Judicial Watch: Fauci Agency Records Show China Failed to Provide Key COVID Info
(Washington, DC) – Judicial Watch announced today that it received 90 pages of records from the Department of Health and Human Services (HHS) that show the State Department and Dr. Anthony Fauci’s agency, the U.S. National Institute of Allergy and Infectious Diseases (NIAID), knew immediately in January 2020 that China was withholding COVID data, which was hindering risk assessment and response by public health officials.
The records also show that, nearly two years before the coronavirus outbreak, the U.S. National Institutes of Health (NIH) sent “experts” from the NIH-supported P4 lab at the University of Texas Medical Branch to train Wuhan Institute of Virology lab technicians in lab management and maintenance due to the Wuhan lab’s shortage of trained staff. The same April 2018 cable noted that an official from EcoHealth Alliance “plans to visit Wuhan to meet with Shi [Zhengli],”

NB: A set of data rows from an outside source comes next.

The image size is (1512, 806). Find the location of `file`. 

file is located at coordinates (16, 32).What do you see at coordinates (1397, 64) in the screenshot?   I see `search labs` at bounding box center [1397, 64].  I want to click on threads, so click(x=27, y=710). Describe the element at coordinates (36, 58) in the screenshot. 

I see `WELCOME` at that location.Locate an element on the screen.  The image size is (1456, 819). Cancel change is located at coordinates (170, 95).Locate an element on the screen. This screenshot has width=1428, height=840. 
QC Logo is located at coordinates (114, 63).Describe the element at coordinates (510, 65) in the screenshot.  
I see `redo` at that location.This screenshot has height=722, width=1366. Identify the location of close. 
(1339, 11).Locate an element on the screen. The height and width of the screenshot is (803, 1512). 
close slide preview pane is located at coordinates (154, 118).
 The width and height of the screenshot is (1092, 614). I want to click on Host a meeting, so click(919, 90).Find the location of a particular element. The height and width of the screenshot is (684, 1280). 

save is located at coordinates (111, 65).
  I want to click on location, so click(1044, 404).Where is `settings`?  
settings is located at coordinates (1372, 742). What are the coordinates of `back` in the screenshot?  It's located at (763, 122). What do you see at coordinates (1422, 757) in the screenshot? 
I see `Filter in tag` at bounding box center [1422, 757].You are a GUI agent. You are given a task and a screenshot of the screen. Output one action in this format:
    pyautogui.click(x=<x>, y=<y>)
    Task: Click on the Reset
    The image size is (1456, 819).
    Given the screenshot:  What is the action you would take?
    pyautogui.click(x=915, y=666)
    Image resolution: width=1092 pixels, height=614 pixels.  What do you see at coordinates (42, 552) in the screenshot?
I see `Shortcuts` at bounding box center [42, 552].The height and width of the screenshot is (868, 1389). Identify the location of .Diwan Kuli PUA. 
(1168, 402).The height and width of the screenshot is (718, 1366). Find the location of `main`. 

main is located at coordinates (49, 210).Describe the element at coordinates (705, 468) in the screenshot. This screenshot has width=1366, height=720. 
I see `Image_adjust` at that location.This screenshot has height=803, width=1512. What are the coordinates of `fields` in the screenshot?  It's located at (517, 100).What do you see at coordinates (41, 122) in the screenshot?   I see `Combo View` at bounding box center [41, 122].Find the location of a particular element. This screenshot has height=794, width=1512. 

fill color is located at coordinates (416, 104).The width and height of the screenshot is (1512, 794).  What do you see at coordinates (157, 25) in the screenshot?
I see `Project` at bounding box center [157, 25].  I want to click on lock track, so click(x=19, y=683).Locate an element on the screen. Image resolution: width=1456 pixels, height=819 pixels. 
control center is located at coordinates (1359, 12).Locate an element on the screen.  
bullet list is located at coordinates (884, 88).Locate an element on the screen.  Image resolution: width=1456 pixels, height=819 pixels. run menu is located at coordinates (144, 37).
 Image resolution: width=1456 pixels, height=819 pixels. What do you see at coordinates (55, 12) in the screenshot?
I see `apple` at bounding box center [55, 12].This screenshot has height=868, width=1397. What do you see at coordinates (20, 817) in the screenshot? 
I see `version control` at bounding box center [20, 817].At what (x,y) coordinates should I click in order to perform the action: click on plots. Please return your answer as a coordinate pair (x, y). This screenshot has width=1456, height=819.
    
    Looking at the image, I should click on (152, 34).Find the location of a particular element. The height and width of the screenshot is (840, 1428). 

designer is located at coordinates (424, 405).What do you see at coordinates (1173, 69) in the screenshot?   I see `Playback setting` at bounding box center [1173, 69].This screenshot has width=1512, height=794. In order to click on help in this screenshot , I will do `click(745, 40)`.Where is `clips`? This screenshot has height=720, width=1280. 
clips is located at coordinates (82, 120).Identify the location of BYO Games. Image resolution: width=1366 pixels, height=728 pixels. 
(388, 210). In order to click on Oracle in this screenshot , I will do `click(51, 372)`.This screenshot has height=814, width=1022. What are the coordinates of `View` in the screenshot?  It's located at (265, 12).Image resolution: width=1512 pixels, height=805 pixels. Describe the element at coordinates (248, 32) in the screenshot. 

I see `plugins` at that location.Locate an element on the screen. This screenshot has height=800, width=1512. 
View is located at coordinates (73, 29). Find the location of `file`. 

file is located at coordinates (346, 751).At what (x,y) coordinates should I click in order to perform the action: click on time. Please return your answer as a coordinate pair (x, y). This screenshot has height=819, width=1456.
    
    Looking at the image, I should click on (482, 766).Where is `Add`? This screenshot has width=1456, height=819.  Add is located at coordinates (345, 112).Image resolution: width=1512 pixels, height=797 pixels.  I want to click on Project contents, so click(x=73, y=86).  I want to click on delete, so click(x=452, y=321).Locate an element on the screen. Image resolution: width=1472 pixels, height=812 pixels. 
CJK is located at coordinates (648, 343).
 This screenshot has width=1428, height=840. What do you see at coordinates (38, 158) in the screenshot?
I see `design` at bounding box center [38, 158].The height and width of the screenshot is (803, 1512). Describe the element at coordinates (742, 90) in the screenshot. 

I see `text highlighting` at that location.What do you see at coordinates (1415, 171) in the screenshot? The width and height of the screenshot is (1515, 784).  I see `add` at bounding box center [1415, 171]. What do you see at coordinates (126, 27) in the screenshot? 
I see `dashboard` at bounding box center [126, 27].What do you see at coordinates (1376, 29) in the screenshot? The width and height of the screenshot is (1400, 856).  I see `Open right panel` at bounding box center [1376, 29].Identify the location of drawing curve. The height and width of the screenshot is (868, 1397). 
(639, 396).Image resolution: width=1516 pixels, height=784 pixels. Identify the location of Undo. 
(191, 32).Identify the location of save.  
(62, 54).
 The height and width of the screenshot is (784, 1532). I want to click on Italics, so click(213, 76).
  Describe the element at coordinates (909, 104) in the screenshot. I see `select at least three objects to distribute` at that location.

The records were obtained by Judicial Watch through a Freedom of Information Act (FOIA) lawsuit for records of communications, contracts and agreements with the Wuhan Institute of Virology (Judicial Watch, Inc. v. U.S. Department of Health and Human Services (No. 1:21-cv-00696)). The lawsuit specifically sought records about NIH grants that benefitted the Wuhan Institute of Virology.
The novel coronavirus outbreak began in Wuhan, China, in December 2019.
After the outbreak, on January 8, 2020, Dr. Ping Chen, who had been NIAID’s top official in China, emails senior NIAID colleagues Gray Handley, Erik Stemmy, Gayle Bernabe, and Barney Graham with the subject line “PRC Response to Pneumonia Cases Shows Increased Transparency Over Past Outbreaks, but Gaps in Epidemiological Data Remain.” Chen writes:
hi, here is the cable from US Embassy Beijing reporting on the pneumonia outbreak in Wuhan, China. It has ruled out SARS, MERS, and flu. [Redacted] confirmed it is viral infection. [Redacted] The cable contains SBU information. So please don’t distribute it widely.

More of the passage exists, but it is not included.